◆ Your assignment: Word for word, set down every line of the entries below from the line with "Occasion lease (1045, 1699)" to the line with "Tudo muda o tempo todo (979, 954)", including both, and no other line.

Data extracted from a collection
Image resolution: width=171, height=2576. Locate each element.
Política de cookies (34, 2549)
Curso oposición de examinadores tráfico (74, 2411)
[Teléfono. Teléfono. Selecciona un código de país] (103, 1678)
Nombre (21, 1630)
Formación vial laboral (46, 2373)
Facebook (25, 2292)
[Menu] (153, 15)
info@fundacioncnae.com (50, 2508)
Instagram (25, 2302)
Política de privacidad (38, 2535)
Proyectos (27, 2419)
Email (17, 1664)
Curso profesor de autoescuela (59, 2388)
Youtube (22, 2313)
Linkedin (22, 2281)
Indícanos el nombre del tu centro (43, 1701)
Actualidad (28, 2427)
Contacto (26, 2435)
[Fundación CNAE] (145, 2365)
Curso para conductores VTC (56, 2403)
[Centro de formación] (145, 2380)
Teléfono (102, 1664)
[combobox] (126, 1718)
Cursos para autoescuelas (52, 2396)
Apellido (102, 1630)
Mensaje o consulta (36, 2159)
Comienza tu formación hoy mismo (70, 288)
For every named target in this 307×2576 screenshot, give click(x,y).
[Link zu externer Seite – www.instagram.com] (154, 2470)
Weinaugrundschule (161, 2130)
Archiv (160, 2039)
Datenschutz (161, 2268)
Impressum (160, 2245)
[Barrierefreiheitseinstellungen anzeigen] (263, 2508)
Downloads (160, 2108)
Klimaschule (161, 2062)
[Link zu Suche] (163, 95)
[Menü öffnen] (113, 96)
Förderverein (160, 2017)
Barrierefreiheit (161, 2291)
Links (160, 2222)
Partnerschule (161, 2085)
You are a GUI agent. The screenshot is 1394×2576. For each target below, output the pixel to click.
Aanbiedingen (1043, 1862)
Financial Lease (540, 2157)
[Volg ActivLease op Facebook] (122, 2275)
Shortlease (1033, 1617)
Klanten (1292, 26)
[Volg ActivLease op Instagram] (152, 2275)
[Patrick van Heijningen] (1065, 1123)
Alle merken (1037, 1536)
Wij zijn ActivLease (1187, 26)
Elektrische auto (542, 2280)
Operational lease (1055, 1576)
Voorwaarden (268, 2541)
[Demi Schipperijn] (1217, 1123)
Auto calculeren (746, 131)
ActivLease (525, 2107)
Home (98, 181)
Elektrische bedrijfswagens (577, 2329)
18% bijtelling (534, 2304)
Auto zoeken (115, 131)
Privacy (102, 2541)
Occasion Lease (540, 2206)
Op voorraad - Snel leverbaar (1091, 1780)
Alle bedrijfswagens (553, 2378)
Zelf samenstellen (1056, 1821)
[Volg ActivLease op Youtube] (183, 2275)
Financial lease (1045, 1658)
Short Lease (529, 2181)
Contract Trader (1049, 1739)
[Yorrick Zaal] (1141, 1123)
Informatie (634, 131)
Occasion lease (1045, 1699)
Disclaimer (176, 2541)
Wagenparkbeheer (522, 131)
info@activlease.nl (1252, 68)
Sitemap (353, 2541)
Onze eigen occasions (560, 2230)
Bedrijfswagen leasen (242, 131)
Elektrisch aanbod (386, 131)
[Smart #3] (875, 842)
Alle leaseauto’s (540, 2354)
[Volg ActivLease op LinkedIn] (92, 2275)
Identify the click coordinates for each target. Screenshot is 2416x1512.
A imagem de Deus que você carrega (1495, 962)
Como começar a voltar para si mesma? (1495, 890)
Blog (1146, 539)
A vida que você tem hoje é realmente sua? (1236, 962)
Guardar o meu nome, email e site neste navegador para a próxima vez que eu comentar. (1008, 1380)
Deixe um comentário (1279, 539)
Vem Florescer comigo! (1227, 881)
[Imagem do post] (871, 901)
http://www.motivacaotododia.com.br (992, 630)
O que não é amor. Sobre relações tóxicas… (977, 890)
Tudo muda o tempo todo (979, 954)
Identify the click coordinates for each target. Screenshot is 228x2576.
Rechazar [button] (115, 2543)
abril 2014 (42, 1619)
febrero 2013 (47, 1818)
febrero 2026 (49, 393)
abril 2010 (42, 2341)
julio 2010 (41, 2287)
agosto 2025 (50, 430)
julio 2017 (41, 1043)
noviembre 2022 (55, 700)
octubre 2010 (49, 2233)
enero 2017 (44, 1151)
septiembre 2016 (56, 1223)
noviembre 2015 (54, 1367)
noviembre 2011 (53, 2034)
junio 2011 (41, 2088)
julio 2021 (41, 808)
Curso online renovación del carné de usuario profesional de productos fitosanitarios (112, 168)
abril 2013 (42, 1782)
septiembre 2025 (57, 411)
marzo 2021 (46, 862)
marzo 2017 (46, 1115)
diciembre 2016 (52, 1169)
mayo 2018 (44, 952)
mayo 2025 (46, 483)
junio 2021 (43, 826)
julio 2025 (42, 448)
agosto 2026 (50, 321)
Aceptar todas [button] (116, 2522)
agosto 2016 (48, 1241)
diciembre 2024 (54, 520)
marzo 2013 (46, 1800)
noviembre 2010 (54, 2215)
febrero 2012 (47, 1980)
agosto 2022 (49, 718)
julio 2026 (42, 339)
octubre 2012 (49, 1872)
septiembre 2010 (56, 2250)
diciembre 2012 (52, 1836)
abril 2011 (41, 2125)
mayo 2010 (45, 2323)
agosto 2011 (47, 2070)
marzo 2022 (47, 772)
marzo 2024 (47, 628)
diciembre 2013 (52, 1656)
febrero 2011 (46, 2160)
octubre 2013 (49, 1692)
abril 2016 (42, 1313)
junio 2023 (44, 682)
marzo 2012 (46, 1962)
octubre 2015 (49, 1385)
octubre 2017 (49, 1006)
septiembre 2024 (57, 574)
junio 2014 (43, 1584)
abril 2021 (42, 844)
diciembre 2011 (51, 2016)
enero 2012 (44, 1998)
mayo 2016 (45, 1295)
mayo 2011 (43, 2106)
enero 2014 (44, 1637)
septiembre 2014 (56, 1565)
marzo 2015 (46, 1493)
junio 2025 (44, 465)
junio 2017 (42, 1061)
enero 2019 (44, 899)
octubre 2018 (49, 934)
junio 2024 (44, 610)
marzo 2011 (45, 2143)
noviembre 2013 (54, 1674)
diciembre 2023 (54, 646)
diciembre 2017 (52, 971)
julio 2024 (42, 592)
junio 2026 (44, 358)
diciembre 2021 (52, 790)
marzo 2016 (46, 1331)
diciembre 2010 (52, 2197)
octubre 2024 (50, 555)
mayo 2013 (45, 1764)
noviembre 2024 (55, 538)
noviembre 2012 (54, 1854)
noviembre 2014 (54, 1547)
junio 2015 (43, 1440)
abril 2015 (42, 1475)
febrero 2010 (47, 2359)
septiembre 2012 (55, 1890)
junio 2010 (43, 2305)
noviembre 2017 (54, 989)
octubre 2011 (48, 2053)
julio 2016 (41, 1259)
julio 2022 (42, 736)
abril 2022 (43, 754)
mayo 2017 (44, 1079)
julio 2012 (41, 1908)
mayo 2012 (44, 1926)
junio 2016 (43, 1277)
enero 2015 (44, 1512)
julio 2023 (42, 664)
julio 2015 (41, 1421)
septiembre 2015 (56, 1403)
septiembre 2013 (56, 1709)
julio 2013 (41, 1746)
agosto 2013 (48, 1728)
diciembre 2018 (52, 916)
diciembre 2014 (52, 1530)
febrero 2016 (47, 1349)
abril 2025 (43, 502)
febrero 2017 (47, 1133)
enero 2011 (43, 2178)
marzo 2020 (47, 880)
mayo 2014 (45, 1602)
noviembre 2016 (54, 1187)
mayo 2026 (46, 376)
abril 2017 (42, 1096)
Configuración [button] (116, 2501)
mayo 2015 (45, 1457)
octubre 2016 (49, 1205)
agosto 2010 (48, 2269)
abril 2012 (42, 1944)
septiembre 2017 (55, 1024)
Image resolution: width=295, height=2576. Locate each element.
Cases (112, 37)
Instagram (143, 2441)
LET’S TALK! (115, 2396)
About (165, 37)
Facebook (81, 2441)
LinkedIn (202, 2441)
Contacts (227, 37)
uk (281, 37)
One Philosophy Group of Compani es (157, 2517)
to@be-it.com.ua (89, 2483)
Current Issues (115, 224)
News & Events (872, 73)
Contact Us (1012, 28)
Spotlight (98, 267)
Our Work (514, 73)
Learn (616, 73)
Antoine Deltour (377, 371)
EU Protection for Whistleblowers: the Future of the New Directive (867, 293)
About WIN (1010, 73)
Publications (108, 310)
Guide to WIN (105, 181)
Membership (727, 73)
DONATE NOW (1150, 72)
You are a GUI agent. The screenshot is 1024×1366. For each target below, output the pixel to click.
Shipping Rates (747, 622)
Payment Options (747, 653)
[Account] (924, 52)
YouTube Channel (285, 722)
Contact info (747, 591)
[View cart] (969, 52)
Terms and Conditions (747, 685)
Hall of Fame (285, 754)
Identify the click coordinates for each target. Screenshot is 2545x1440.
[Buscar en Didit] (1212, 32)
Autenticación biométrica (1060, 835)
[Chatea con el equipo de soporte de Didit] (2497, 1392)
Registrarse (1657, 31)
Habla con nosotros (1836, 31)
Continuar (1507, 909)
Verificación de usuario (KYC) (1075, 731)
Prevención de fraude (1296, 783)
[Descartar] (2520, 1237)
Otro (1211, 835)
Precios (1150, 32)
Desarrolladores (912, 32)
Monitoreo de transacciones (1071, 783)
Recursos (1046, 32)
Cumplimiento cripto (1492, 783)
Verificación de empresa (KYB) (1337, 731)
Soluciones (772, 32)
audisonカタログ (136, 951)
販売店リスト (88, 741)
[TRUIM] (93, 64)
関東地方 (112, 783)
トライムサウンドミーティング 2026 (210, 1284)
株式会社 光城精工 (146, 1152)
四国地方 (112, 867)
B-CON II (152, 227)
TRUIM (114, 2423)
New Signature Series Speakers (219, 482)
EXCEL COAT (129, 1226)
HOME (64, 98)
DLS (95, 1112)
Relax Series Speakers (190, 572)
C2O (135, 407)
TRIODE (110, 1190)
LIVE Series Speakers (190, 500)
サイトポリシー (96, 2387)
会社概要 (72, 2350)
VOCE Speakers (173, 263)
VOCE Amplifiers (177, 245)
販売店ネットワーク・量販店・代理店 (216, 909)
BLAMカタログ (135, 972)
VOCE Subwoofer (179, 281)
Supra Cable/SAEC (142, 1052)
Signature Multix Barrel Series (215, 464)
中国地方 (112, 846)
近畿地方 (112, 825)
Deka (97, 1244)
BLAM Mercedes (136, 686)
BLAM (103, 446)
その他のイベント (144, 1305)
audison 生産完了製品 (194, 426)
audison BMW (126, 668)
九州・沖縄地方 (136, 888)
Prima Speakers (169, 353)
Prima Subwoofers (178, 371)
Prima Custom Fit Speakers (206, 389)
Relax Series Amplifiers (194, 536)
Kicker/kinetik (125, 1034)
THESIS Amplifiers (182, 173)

◆ Response to the exercise:
Occasion lease (1045, 1699)
Disclaimer (176, 2541)
Wagenparkbeheer (522, 131)
info@activlease.nl (1252, 68)
Sitemap (353, 2541)
Onze eigen occasions (560, 2230)
Bedrijfswagen leasen (242, 131)
Elektrisch aanbod (386, 131)
[Smart #3] (875, 842)
Alle leaseauto’s (540, 2354)
[Volg ActivLease op LinkedIn] (92, 2275)
Identify the click coordinates for each target. Screenshot is 2416x1512.
A imagem de Deus que você carrega (1495, 962)
Como começar a voltar para si mesma? (1495, 890)
Blog (1146, 539)
A vida que você tem hoje é realmente sua? (1236, 962)
Guardar o meu nome, email e site neste navegador para a próxima vez que eu comentar. (1008, 1380)
Deixe um comentário (1279, 539)
Vem Florescer comigo! (1227, 881)
[Imagem do post] (871, 901)
http://www.motivacaotododia.com.br (992, 630)
O que não é amor. Sobre relações tóxicas… (977, 890)
Tudo muda o tempo todo (979, 954)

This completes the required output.